> **Dataset records**:
■ ■ ■ ■ ■

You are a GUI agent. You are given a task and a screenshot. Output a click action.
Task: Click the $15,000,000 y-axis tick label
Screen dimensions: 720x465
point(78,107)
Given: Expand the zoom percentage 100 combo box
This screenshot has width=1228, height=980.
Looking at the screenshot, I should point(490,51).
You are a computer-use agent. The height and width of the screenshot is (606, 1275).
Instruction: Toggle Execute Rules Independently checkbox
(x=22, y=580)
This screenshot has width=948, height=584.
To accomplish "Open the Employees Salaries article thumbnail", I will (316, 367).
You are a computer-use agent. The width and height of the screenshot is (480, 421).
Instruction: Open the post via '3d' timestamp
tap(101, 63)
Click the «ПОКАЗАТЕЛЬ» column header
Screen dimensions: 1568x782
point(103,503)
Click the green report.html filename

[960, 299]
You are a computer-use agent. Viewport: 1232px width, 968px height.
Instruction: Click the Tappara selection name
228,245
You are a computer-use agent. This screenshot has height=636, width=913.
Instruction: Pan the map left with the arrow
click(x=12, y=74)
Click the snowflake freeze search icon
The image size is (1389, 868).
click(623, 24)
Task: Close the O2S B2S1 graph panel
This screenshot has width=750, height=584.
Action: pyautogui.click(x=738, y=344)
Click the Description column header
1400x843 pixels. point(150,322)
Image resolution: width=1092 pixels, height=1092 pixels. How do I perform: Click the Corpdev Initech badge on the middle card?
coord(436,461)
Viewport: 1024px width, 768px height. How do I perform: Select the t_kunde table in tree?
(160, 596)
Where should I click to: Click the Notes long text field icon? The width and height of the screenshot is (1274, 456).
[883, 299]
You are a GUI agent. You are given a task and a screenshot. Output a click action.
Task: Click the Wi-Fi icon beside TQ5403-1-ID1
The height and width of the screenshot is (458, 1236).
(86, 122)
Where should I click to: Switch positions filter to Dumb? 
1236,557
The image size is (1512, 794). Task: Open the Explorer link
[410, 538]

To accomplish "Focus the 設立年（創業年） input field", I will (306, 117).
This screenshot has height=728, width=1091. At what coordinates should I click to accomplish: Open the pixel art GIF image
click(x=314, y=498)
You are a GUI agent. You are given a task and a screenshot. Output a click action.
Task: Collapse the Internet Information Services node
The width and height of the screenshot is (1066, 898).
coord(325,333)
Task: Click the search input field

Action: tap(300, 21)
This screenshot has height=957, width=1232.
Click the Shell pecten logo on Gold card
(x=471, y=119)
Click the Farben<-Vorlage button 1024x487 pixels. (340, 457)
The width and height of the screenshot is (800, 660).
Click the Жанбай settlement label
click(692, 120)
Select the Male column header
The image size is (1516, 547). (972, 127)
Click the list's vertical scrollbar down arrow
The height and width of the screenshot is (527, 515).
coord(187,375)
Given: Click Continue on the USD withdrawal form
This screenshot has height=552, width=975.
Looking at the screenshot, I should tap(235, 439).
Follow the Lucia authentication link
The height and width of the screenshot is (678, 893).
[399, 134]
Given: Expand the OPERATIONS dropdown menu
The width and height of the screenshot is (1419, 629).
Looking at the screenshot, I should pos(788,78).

■ ■ ■ ■ ■

> **WHAT IS REQUIRED**: Write the records out in full, exactly as they read above.

> **RESPONSE TO THE TASK**:
You are a GUI agent. You are given a task and a screenshot. Output a click action.
Task: Click the $15,000,000 y-axis tick label
Screen dimensions: 720x465
point(78,107)
Given: Expand the zoom percentage 100 combo box
This screenshot has width=1228, height=980.
Looking at the screenshot, I should point(490,51).
You are a computer-use agent. The height and width of the screenshot is (606, 1275).
Instruction: Toggle Execute Rules Independently checkbox
(x=22, y=580)
This screenshot has width=948, height=584.
To accomplish "Open the Employees Salaries article thumbnail", I will (316, 367).
You are a computer-use agent. The width and height of the screenshot is (480, 421).
Instruction: Open the post via '3d' timestamp
tap(101, 63)
Click the «ПОКАЗАТЕЛЬ» column header
Screen dimensions: 1568x782
point(103,503)
Click the green report.html filename

[960, 299]
You are a computer-use agent. Viewport: 1232px width, 968px height.
Instruction: Click the Tappara selection name
228,245
You are a computer-use agent. This screenshot has height=636, width=913.
Instruction: Pan the map left with the arrow
click(x=12, y=74)
Click the snowflake freeze search icon
The image size is (1389, 868).
click(623, 24)
Task: Close the O2S B2S1 graph panel
This screenshot has width=750, height=584.
Action: pyautogui.click(x=738, y=344)
Click the Description column header
1400x843 pixels. point(150,322)
Image resolution: width=1092 pixels, height=1092 pixels. How do I perform: Click the Corpdev Initech badge on the middle card?
coord(436,461)
Viewport: 1024px width, 768px height. How do I perform: Select the t_kunde table in tree?
(160, 596)
Where should I click to: Click the Notes long text field icon? The width and height of the screenshot is (1274, 456).
[883, 299]
You are a GUI agent. You are given a task and a screenshot. Output a click action.
Task: Click the Wi-Fi icon beside TQ5403-1-ID1
The height and width of the screenshot is (458, 1236).
(86, 122)
Where should I click to: Switch positions filter to Dumb? 
1236,557
The image size is (1512, 794). Task: Open the Explorer link
[410, 538]

To accomplish "Focus the 設立年（創業年） input field", I will (306, 117).
This screenshot has height=728, width=1091. At what coordinates should I click to accomplish: Open the pixel art GIF image
click(x=314, y=498)
You are a GUI agent. You are given a task and a screenshot. Output a click action.
Task: Collapse the Internet Information Services node
The width and height of the screenshot is (1066, 898).
coord(325,333)
Task: Click the search input field

Action: tap(300, 21)
This screenshot has height=957, width=1232.
Click the Shell pecten logo on Gold card
(x=471, y=119)
Click the Farben<-Vorlage button 1024x487 pixels. (340, 457)
The width and height of the screenshot is (800, 660).
Click the Жанбай settlement label
click(692, 120)
Select the Male column header
The image size is (1516, 547). (972, 127)
Click the list's vertical scrollbar down arrow
The height and width of the screenshot is (527, 515).
coord(187,375)
Given: Click Continue on the USD withdrawal form
This screenshot has height=552, width=975.
Looking at the screenshot, I should tap(235, 439).
Follow the Lucia authentication link
The height and width of the screenshot is (678, 893).
[399, 134]
Given: Expand the OPERATIONS dropdown menu
The width and height of the screenshot is (1419, 629).
Looking at the screenshot, I should pos(788,78).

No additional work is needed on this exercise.